▸ **WORK TO COMPLETE**:
Word-for-word transcription: reproduce all of the data, but not the pictures.

▸ **DATASET RECORDS**:
--------------------

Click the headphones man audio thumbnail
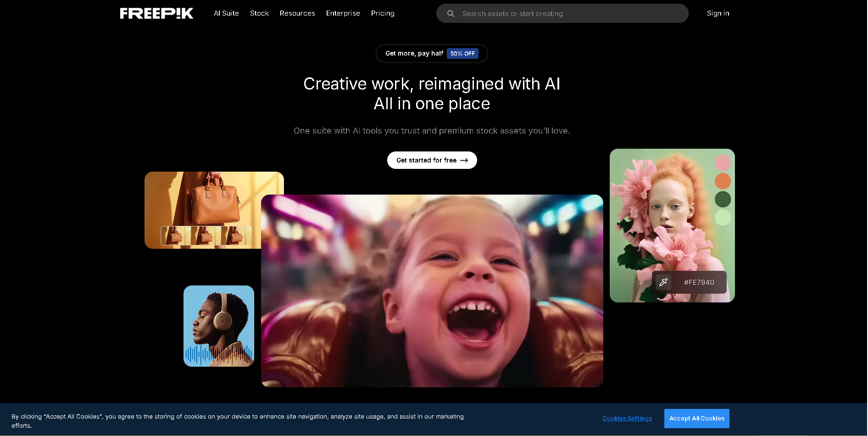 [x=219, y=326]
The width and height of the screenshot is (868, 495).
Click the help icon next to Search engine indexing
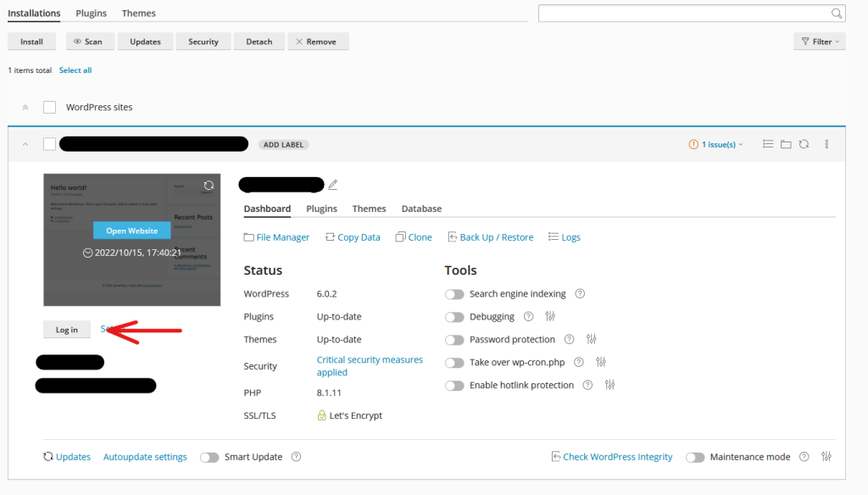[580, 294]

--------------------

▸ **TASK RESPONSE**:
Click the headphones man audio thumbnail
 [x=219, y=326]
The width and height of the screenshot is (868, 495).
Click the help icon next to Search engine indexing
[580, 294]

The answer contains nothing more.